Final answer:
The student is given a problem of finding combinations with restrictions in a Middle School mathematics context. After accounting for the minimum type requirements, the collector can create 55 different combinations of the three types of monsters within the 20 containment devices.
Step-by-step explanation:
The question asks for the number of different combinations of small monster types a collector can capture using 20 containment devices, given certain restrictions on the minimum number of each type of monster they wish to capture.
Firstly, we need to account for the minimum requirements: the collector needs at least 3 grass types, 3 plant types, and 5 earth types. This equates to 3 + 3 + 5 = 11 monsters, leaving us 20 - 11 = 9 more monsters to allocate freely across the three types.
The problem can now be reframed as finding the number of non-negative integer solutions to the equation g + p + e = 9, where g, p, e represent the additional number of grass, plant, and earth-type monsters, respectively, above the minimum already taken.
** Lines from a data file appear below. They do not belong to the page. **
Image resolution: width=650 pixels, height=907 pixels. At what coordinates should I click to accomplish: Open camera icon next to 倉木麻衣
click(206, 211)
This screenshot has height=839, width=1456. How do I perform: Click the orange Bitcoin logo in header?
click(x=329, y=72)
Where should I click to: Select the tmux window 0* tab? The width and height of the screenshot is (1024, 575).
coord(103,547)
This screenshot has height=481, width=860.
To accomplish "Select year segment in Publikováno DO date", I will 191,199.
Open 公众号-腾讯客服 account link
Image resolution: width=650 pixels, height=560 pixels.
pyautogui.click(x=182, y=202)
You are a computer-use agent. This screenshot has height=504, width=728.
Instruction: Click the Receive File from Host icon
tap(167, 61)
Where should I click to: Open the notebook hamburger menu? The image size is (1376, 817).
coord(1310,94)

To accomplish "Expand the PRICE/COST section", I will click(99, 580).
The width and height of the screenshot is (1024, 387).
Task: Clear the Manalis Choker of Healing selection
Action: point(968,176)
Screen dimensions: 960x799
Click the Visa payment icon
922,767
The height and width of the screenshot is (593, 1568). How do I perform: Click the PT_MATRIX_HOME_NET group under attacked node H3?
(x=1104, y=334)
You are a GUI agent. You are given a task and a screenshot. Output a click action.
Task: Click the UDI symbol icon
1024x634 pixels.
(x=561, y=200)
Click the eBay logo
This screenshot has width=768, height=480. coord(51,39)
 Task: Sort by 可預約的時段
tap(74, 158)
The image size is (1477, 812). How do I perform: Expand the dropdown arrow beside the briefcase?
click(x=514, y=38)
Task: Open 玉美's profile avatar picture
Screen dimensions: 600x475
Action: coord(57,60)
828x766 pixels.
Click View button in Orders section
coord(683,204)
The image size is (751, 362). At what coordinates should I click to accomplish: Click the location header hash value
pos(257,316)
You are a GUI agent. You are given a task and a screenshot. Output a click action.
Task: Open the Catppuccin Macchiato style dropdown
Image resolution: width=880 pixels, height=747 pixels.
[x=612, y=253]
The formula for such a problem is given by (n + k - 1) choose (k - 1), where n is the number of items to choose from (3 types in this case) and k is the number of items to be chosen (9 additional monsters).
Plugging into the formula, we have (9 + 3 - 1) choose (3 - 1) which simplifies to 11 choose 2. Using the combination formula C(n, k) = n! / [k!(n-k)!], we find that the collector can create 55 different combinations of the small monster types for containment.